For five days I’ve been out of contact. Yes, the cell phone rang a few times. And I talked to my daughter who shared a room with me. But I read no newspaper, saw no TV news, checked no email. Instead I gazed at “purple mountains majesty.” Looked up at enormous white pine, so tall I had to bend backwards to see their feathery tops. Morning mist clung to the mountains. A family of Canada geese climbed out of the lake and waddled across the grass.

In this yoga retreat center called Kripalu in western Massachusetts, I saw plenty of people at meals. But once I closed the door of my little cell, the quiet was profound. Almost nothing happened. Except in the novel I was writing. The books I was reading. In my dreams. 

Then we left. The drive to Logan Airport in Boston took four hours, the last in heavy rain. As my daughter drove, I chanted jump-rope rhymes–“Miss Mary Mack, Mark, Mary, all dressed in black, black, black,” or “Cinderella, dressed in yellow, went downstairs to see her fellow.” Almost no boys jump rope. Almost all jump-rope rhymes are about girly girls.

We tried singing show tunes, but the drive out had exhausted the charm of “the surrey with the fringe on top” and “I’m just a girl who cyan’t say no.” By the time we returned the rental car and found the empty check-in counter for Sun Country airlines, my intense inwardness of the past five days was eroding. I smiled at the young man who was making salads for the first time at Le Bon Pan. I studied an older daughter from India who pushed her baby sister sternly away from her mother. As the wait extended from an hour to 90 minutes to two hours, my alertness sagged. It was 6:30, 7, 7:30.
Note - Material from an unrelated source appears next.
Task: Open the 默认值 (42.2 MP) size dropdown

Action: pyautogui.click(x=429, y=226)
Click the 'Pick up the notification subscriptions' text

We began the long walk to the gate. I took the moving walkway, feeling more and more zombielike.  Slumping into a seat not far from the boarding gate, I noticed several TV screens suspended from the ceiling nearby. The screens were split into three — the anchor in the middle flanked by one or two commentators. All were talking about the bombing of civilians in Gaza in retaliation for the abduction and probable death of one Israeli soldier. This had evidently broken a brief cease fire and renewed hostilities. I hadn’t known there was a cease fire,

In my exhaustion, the reiteration of certain facts drilled into me: several thousand Gaza civilians killed in Israeli rocket fire over the past couple of days. Killed in homes and schools, in supposed safe areas. One Israeli soldier abducted and possibly dead against hundreds, thousands of civilians dead in Gaza. The numbers did not compute.
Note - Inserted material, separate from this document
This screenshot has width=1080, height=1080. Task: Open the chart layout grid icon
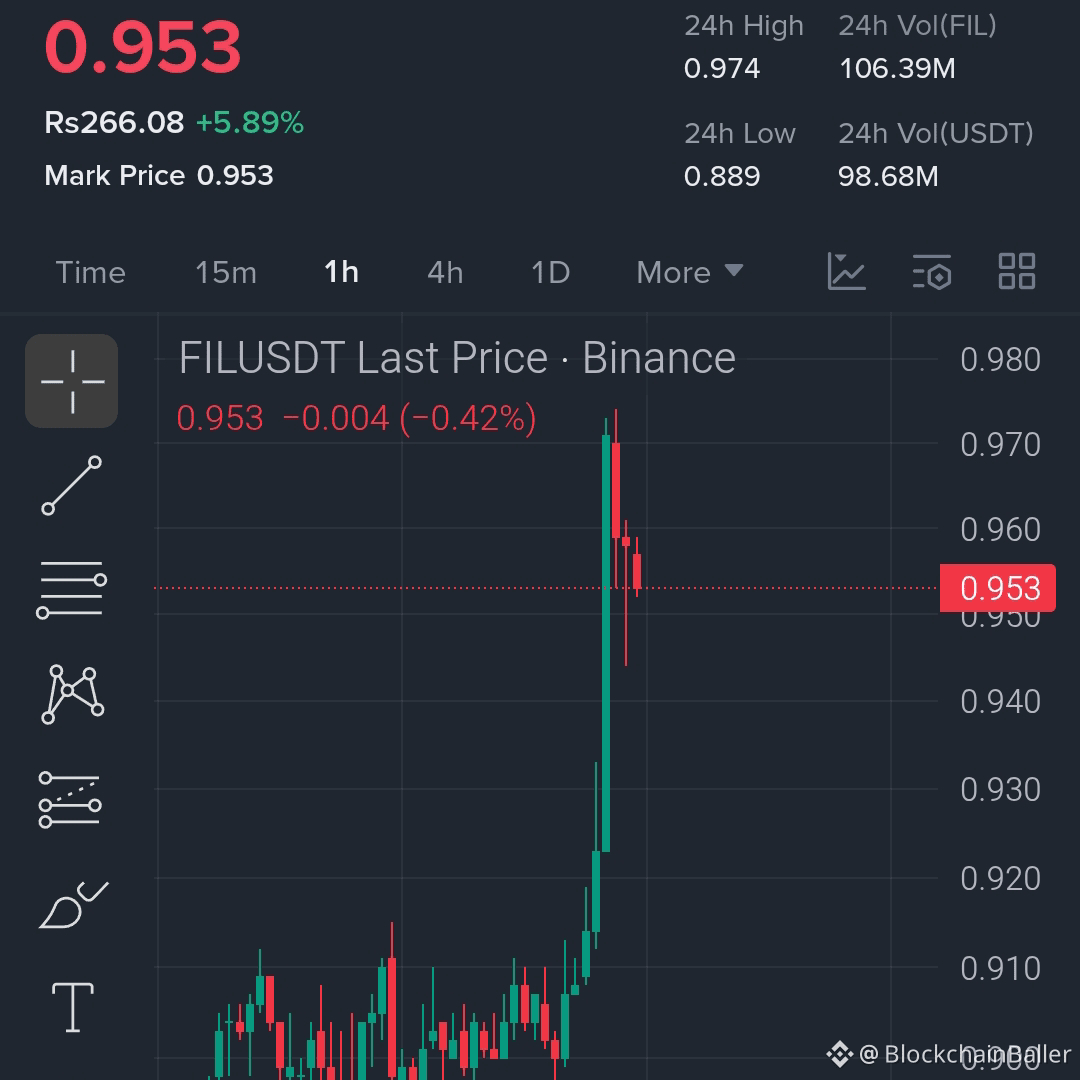point(1016,271)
This extreme imbalance of suffering shocked me. I clenched my teeth. Every time the screen showed destruction in Gaza, I grew angrier. For the death of one combatant, Israel felt justified in what could only be called mass murder of innocent people.

Isn’t that exactly what happened to the Jews during the Holocaust of World War II? I asked myself with a flare for dramatizing the obvious. Not so easy to state even to myself was what this implied:
about Israel. Now, looking back after 24 hours, I recognize the enormity of Israel’s response. The death of one Israeli soldier prompted the bombing of thousands in retaliation. One Israeli, so precious, one Israeli death, such an enormity that it was almost impossible that enemy suffering could balance this death.

Was I witnessing arrogance? Or was it fear that without extreme retaliation, fury would rain down on Israel?  If an atrocity as my gut told me, would it go unnamed (our president’s response so bland as to be despicable) because many wealthy, powerful U.S. Jews hold key positions in commerce, government, and politics? It is possible that for the first time, CNN commentators were speaking out in disgust and outrage appropriate to an enormity, while U.S. officials said almost nothing? Did that silence make us, as individuals and a country, complicit? What was behind this pretense that almost nothing had happened?